I don't believe people will be there for me forever, or when I needed it most. My friendships are flowers that will bloom and die in time. My sister, my mother, the people who I know are there for me, who I know will always be there for me, I believe that they won't. I'm just waiting for them to do something wrong so I can say HA! I knew you weren't really there for me! I guess I'm afraid of creating relationships, thinking they will break. Like with my friends who miff me, or others too. Like how my friendships never seem to last that long, or they are based on factors, such as status, looks, money, prestige. Like we are friends with an image, an image that is not real and not a person. Like everyone is replaceable as a friend because all we are looking for is a certain set of characteristics. When I briefly went into counseling my junior year, the counselor seemed shocked at how much I analyzed people. Almost like I saw people as a value, a number and not a sense. Like I talk about people as values, as numbers of what they are worth in society's eyes (a conglomeration of what they look like, how rich they are, how smart they are) everything that will be a predictor of future or current success.

I realize this sounds extremely sadistic, but it is completely true to some point. I mean we are all species wired for survival, and I guess I have equated success with survival, thus I look at people as such.

I wish I was ready for true love and a true relationship, but I am not. I guess it is not a bad thing, because my sister did not have a relationship in high school. I think having a mature relationship is about being okay with letting yourself go a bit. I am not okay with that. I think I need to develop strong friendships before I can develop romantic interests. I am not sure if I ever knew how friendships really worked.
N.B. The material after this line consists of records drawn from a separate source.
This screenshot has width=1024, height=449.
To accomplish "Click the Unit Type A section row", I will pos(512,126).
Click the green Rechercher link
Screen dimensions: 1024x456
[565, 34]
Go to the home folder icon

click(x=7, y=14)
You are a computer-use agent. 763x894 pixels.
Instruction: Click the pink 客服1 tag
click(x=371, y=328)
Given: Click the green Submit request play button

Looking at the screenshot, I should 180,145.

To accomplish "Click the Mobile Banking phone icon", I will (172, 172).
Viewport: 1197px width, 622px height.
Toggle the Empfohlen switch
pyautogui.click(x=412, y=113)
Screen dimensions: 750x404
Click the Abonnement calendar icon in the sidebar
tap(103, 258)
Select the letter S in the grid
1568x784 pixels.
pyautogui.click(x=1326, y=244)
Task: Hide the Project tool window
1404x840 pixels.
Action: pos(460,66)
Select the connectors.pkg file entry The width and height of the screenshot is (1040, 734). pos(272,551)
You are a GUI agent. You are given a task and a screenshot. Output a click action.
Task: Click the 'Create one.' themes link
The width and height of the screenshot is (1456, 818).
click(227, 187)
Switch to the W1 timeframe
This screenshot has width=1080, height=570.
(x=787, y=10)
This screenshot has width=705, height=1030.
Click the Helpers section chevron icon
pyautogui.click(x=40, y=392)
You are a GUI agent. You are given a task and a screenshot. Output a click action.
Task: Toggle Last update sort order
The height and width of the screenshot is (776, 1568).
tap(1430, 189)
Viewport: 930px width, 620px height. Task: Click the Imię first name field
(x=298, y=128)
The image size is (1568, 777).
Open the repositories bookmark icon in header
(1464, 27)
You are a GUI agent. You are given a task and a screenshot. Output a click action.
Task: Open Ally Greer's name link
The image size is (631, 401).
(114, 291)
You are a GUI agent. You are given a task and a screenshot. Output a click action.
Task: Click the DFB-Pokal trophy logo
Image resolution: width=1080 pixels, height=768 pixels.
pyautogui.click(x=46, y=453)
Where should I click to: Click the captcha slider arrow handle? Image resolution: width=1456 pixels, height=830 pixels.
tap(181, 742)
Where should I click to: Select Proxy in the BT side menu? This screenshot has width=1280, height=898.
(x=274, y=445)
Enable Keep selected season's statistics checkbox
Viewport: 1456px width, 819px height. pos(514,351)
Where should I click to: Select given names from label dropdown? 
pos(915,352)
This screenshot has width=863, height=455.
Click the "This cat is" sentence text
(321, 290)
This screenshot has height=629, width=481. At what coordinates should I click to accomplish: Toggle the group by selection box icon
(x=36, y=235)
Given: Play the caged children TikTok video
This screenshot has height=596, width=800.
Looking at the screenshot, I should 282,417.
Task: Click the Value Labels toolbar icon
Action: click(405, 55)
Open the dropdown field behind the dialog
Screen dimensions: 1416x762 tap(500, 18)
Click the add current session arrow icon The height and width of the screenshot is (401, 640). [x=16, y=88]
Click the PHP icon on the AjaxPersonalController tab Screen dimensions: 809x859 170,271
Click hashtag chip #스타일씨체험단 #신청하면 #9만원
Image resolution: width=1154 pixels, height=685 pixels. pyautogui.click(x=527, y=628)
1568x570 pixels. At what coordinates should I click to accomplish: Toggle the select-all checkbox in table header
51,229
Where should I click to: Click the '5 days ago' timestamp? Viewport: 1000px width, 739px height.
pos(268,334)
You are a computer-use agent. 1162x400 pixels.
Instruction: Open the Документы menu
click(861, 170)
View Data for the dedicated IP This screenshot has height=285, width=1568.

Like I always think of friendships as a sort of Alpha/Beta thing. Like one person has power over the other, not really a 50/50 thing. I guess that is because of how I grew up. In my household, my dad, for the most part, had final say over my mom. And my mom only got her voice in late elementary school, and by then, my idea of relationships already changed. Like in elementary school, I was an alpha. I bossed the other kids around, and told them what to do. I was demanding, and obnoxious, and aggressive. In middle school, I was plain confused. Were those girls really "best friends" or were they just pretending? How did relationships work and function? Why did some people seem to be close/ or pretend to act close but in actuality they weren't? Was it a status game?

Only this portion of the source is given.